Task statement.
Below are records to be reproduced exactly and in full.

Recorded data.

-=-=-

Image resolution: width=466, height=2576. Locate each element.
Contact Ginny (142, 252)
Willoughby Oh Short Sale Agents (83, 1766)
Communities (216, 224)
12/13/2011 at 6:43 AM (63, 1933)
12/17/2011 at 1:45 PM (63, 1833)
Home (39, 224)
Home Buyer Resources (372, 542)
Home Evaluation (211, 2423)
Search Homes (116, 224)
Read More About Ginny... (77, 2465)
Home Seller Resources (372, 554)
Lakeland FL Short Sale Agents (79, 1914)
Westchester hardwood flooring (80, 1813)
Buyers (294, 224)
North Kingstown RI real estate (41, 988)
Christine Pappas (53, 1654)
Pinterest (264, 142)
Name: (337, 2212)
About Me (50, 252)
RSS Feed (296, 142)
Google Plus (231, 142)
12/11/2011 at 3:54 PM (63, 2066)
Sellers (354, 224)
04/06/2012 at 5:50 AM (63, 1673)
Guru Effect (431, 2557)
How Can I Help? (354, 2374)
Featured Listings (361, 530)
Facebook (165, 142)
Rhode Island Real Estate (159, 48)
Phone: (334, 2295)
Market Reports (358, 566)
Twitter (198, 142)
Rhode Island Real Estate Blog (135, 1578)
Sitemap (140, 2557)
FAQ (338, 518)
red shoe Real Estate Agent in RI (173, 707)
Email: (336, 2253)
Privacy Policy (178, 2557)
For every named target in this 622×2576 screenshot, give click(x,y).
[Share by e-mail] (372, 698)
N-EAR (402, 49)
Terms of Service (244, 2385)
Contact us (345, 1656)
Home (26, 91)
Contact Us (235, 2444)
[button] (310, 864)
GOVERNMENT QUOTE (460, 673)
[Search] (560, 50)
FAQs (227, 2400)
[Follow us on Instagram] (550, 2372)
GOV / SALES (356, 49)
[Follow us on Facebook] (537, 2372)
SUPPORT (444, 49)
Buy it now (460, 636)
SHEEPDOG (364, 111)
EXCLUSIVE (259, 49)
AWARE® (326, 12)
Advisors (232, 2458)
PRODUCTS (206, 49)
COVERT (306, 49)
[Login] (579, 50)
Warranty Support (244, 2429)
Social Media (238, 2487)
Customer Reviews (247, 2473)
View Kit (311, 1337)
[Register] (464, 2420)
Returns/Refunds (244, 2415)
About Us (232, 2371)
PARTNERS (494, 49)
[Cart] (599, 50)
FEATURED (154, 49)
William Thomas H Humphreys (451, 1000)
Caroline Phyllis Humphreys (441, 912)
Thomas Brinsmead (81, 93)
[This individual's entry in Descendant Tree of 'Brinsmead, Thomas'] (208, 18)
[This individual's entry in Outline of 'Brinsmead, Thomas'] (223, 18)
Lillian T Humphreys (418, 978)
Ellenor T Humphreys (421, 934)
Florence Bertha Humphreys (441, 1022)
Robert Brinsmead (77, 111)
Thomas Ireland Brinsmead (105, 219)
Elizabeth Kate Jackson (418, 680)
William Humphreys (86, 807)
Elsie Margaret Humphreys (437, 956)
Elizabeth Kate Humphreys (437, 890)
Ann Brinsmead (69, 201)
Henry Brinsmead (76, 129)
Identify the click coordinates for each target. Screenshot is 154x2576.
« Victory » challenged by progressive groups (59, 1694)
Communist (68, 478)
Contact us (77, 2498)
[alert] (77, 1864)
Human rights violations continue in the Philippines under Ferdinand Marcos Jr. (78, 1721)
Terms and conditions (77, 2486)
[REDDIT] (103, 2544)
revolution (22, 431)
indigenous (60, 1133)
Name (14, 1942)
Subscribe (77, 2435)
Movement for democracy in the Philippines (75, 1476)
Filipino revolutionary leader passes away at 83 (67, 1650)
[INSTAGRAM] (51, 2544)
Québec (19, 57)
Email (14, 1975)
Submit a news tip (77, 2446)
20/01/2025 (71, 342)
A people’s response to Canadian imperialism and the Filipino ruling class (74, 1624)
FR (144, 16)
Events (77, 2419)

-=-=-

Worked solution.
Image resolution: width=466, height=2576. Locate each element.
Contact Ginny (142, 252)
Willoughby Oh Short Sale Agents (83, 1766)
Communities (216, 224)
12/13/2011 at 6:43 AM (63, 1933)
12/17/2011 at 1:45 PM (63, 1833)
Home (39, 224)
Home Buyer Resources (372, 542)
Home Evaluation (211, 2423)
Search Homes (116, 224)
Read More About Ginny... (77, 2465)
Home Seller Resources (372, 554)
Lakeland FL Short Sale Agents (79, 1914)
Westchester hardwood flooring (80, 1813)
Buyers (294, 224)
North Kingstown RI real estate (41, 988)
Christine Pappas (53, 1654)
Pinterest (264, 142)
Name: (337, 2212)
About Me (50, 252)
RSS Feed (296, 142)
Google Plus (231, 142)
12/11/2011 at 3:54 PM (63, 2066)
Sellers (354, 224)
04/06/2012 at 5:50 AM (63, 1673)
Guru Effect (431, 2557)
How Can I Help? (354, 2374)
Featured Listings (361, 530)
Facebook (165, 142)
Rhode Island Real Estate (159, 48)
Phone: (334, 2295)
Market Reports (358, 566)
Twitter (198, 142)
Rhode Island Real Estate Blog (135, 1578)
Sitemap (140, 2557)
FAQ (338, 518)
red shoe Real Estate Agent in RI (173, 707)
Email: (336, 2253)
Privacy Policy (178, 2557)
For every named target in this 622×2576 screenshot, give click(x,y).
[Share by e-mail] (372, 698)
N-EAR (402, 49)
Terms of Service (244, 2385)
Contact us (345, 1656)
Home (26, 91)
Contact Us (235, 2444)
[button] (310, 864)
GOVERNMENT QUOTE (460, 673)
[Search] (560, 50)
FAQs (227, 2400)
[Follow us on Instagram] (550, 2372)
GOV / SALES (356, 49)
[Follow us on Facebook] (537, 2372)
SUPPORT (444, 49)
Buy it now (460, 636)
SHEEPDOG (364, 111)
EXCLUSIVE (259, 49)
AWARE® (326, 12)
Advisors (232, 2458)
PRODUCTS (206, 49)
COVERT (306, 49)
[Login] (579, 50)
Warranty Support (244, 2429)
Social Media (238, 2487)
Customer Reviews (247, 2473)
View Kit (311, 1337)
[Register] (464, 2420)
Returns/Refunds (244, 2415)
About Us (232, 2371)
PARTNERS (494, 49)
[Cart] (599, 50)
FEATURED (154, 49)
William Thomas H Humphreys (451, 1000)
Caroline Phyllis Humphreys (441, 912)
Thomas Brinsmead (81, 93)
[This individual's entry in Descendant Tree of 'Brinsmead, Thomas'] (208, 18)
[This individual's entry in Outline of 'Brinsmead, Thomas'] (223, 18)
Lillian T Humphreys (418, 978)
Ellenor T Humphreys (421, 934)
Florence Bertha Humphreys (441, 1022)
Robert Brinsmead (77, 111)
Thomas Ireland Brinsmead (105, 219)
Elizabeth Kate Jackson (418, 680)
William Humphreys (86, 807)
Elsie Margaret Humphreys (437, 956)
Elizabeth Kate Humphreys (437, 890)
Ann Brinsmead (69, 201)
Henry Brinsmead (76, 129)
Identify the click coordinates for each target. Screenshot is 154x2576.
« Victory » challenged by progressive groups (59, 1694)
Communist (68, 478)
Contact us (77, 2498)
[alert] (77, 1864)
Human rights violations continue in the Philippines under Ferdinand Marcos Jr. (78, 1721)
Terms and conditions (77, 2486)
[REDDIT] (103, 2544)
revolution (22, 431)
indigenous (60, 1133)
Name (14, 1942)
Subscribe (77, 2435)
Movement for democracy in the Philippines (75, 1476)
Filipino revolutionary leader passes away at 83 (67, 1650)
[INSTAGRAM] (51, 2544)
Québec (19, 57)
Email (14, 1975)
Submit a news tip (77, 2446)
20/01/2025 (71, 342)
A people’s response to Canadian imperialism and the Filipino ruling class (74, 1624)
FR (144, 16)
Events (77, 2419)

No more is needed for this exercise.